> [Exercise instructions]:
Check every line of the entries below for the word "Given", then give only the number of lines that have it.

[The data]

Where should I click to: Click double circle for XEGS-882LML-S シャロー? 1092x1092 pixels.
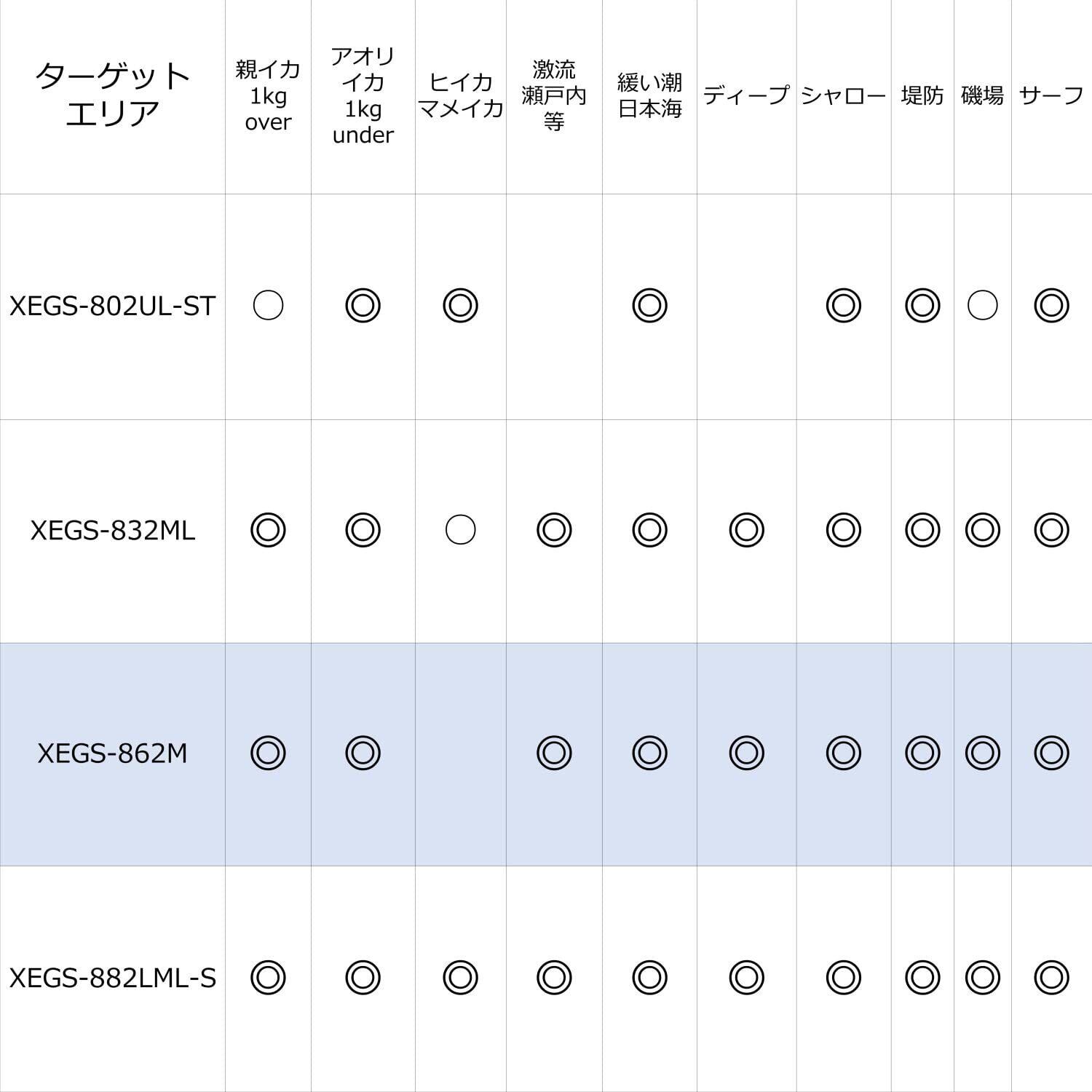point(844,978)
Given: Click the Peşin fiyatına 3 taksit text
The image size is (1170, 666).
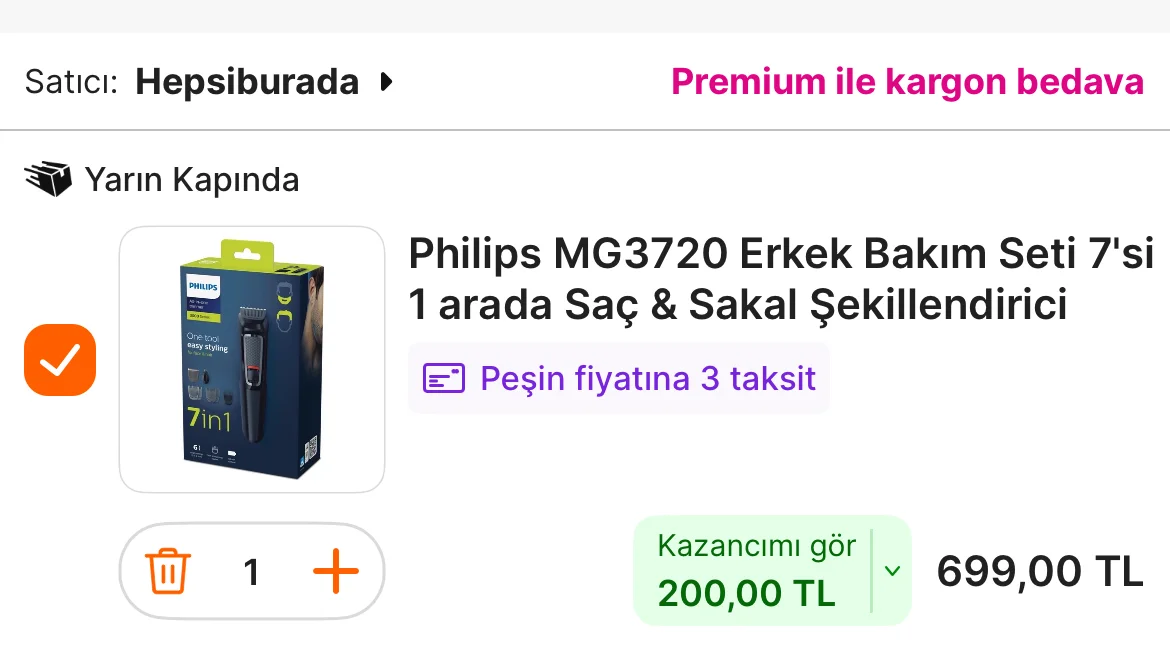Looking at the screenshot, I should (x=648, y=378).
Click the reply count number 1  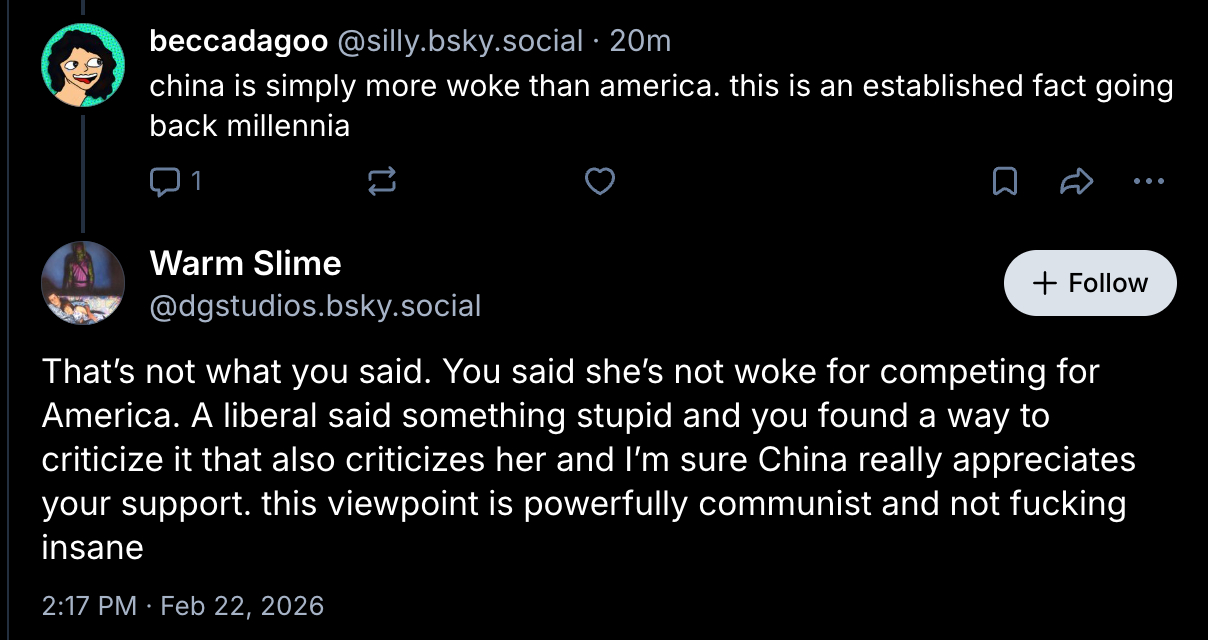[x=196, y=181]
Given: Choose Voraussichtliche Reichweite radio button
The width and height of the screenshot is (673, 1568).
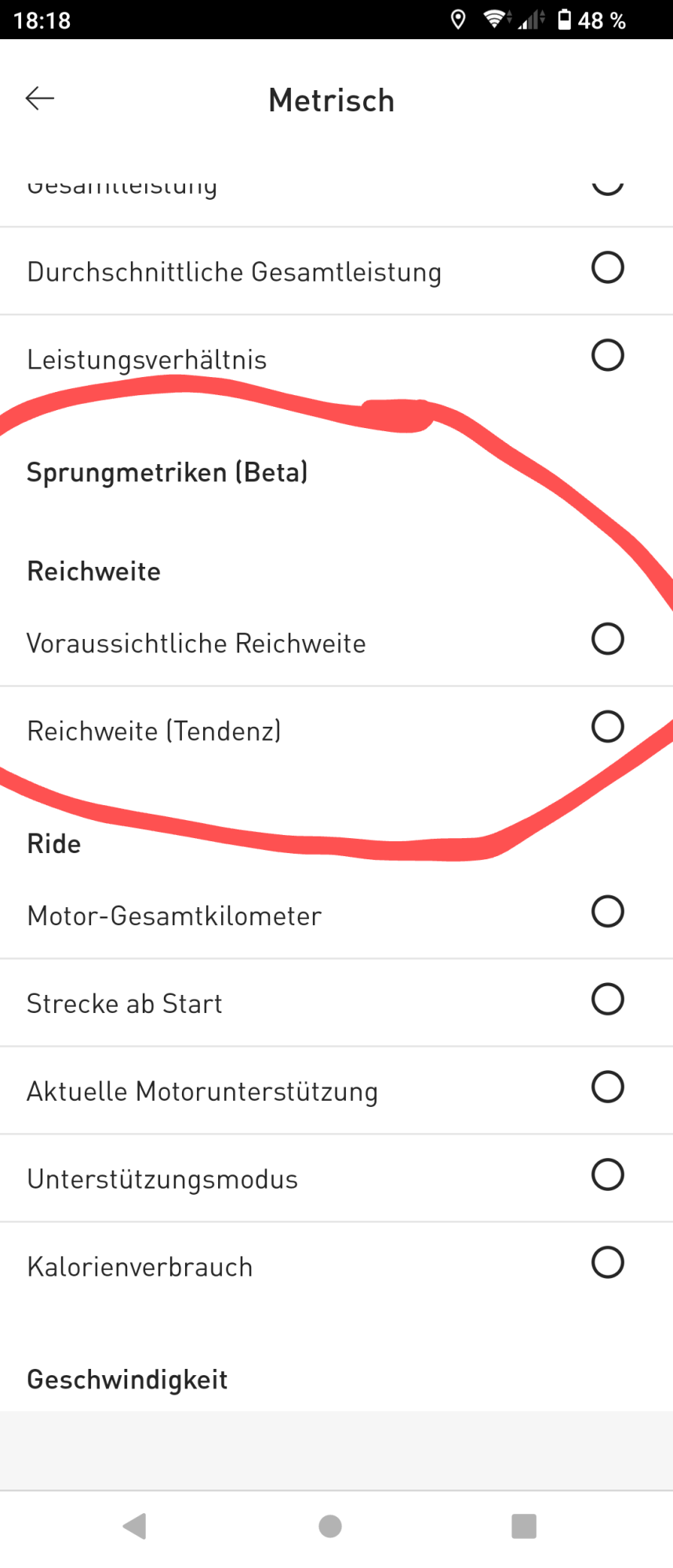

[/The data]

> [Written reply]:
2